Exercise instructions:
Restate word for word the lines of the data below, from the first through the one that has "The height and width of the screenshot is (891, 1372).".

Data to examine:
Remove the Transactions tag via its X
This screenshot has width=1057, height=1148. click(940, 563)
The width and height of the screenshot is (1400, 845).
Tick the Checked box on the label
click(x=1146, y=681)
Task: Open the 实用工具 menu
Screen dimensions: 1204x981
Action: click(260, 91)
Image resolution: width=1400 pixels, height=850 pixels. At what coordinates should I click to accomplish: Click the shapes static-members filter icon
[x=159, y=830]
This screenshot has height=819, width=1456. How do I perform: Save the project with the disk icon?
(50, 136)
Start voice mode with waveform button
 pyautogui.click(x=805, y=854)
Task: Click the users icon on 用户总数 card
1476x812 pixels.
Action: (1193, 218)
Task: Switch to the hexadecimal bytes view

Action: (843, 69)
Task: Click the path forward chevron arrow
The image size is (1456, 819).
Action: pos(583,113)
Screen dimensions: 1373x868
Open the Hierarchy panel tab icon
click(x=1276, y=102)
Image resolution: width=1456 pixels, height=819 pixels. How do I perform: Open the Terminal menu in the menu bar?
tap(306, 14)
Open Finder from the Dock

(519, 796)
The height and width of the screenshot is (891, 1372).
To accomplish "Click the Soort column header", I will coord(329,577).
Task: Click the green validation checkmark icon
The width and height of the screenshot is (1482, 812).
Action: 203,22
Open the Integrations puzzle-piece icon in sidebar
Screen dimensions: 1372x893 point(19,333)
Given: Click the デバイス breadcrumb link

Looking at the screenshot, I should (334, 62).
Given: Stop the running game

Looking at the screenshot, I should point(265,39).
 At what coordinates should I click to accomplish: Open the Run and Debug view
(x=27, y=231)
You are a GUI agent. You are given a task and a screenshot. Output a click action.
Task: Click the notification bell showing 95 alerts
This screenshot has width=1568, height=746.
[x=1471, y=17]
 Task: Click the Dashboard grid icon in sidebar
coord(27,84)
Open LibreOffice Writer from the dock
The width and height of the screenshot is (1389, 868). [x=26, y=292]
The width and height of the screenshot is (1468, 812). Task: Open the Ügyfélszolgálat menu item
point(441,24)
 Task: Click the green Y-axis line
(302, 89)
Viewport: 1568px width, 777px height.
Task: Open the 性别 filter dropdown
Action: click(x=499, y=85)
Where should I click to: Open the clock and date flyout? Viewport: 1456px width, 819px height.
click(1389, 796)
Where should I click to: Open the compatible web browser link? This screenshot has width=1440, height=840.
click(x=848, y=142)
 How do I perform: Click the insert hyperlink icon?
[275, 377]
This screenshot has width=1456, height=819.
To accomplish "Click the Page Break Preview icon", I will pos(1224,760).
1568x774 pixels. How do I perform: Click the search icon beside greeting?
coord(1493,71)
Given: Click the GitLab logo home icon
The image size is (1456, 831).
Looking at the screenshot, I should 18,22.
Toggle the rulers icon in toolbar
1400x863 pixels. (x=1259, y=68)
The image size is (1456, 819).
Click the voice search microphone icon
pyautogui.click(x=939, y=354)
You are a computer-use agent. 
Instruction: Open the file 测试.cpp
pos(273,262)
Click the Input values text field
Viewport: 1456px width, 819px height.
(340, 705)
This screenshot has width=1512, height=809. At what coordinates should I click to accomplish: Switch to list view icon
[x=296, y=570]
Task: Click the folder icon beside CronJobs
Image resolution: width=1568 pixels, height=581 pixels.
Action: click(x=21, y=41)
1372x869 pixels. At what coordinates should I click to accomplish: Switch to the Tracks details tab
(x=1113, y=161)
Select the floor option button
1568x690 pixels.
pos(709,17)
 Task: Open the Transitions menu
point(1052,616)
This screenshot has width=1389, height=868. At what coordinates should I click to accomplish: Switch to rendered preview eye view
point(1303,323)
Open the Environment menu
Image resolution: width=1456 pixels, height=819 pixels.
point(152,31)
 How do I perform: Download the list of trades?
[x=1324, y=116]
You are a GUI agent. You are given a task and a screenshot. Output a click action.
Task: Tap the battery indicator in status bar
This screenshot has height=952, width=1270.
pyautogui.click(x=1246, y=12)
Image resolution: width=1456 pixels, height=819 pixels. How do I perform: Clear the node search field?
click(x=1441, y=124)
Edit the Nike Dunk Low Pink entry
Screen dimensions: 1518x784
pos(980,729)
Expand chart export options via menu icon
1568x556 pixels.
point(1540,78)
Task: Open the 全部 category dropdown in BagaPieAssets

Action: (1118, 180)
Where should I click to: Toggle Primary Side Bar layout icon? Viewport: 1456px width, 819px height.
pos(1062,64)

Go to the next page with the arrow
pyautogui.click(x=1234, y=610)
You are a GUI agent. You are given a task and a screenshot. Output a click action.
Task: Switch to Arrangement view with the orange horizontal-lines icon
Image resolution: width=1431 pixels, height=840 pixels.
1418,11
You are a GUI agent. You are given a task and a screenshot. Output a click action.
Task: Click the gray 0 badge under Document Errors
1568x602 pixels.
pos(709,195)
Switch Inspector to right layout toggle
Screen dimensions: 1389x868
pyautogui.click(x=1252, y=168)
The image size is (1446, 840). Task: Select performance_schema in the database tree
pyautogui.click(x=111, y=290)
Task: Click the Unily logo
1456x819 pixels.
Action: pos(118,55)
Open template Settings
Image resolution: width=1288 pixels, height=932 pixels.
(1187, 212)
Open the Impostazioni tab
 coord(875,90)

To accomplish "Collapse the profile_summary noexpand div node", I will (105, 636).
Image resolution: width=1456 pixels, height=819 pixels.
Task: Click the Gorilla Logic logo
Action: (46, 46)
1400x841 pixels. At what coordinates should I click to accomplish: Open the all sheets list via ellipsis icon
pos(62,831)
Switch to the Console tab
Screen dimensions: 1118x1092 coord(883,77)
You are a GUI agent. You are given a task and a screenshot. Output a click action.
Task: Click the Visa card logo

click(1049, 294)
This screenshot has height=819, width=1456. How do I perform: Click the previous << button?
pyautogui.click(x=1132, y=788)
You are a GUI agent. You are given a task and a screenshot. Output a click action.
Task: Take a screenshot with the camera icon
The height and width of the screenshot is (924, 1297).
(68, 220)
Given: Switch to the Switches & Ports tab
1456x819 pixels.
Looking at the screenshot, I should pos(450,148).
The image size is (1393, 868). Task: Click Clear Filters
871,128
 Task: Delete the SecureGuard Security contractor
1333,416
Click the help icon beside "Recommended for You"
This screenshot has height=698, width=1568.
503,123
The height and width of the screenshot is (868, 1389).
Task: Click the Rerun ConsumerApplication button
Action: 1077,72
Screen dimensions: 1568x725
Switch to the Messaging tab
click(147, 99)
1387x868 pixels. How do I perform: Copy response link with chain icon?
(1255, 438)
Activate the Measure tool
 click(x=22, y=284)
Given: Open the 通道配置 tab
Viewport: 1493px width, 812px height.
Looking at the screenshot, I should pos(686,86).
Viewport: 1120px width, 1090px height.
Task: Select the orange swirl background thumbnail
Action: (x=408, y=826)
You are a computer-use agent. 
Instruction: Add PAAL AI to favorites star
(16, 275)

Task answer:
Remove the Transactions tag via its X
This screenshot has width=1057, height=1148. click(940, 563)
The width and height of the screenshot is (1400, 845).
Tick the Checked box on the label
click(x=1146, y=681)
Task: Open the 实用工具 menu
Screen dimensions: 1204x981
Action: click(260, 91)
Image resolution: width=1400 pixels, height=850 pixels. At what coordinates should I click to accomplish: Click the shapes static-members filter icon
[x=159, y=830]
This screenshot has height=819, width=1456. How do I perform: Save the project with the disk icon?
(50, 136)
Start voice mode with waveform button
 pyautogui.click(x=805, y=854)
Task: Click the users icon on 用户总数 card
1476x812 pixels.
Action: (1193, 218)
Task: Switch to the hexadecimal bytes view

Action: (843, 69)
Task: Click the path forward chevron arrow
The image size is (1456, 819).
Action: pos(583,113)
Screen dimensions: 1373x868
Open the Hierarchy panel tab icon
click(x=1276, y=102)
Image resolution: width=1456 pixels, height=819 pixels. How do I perform: Open the Terminal menu in the menu bar?
tap(306, 14)
Open Finder from the Dock

(519, 796)
The height and width of the screenshot is (891, 1372).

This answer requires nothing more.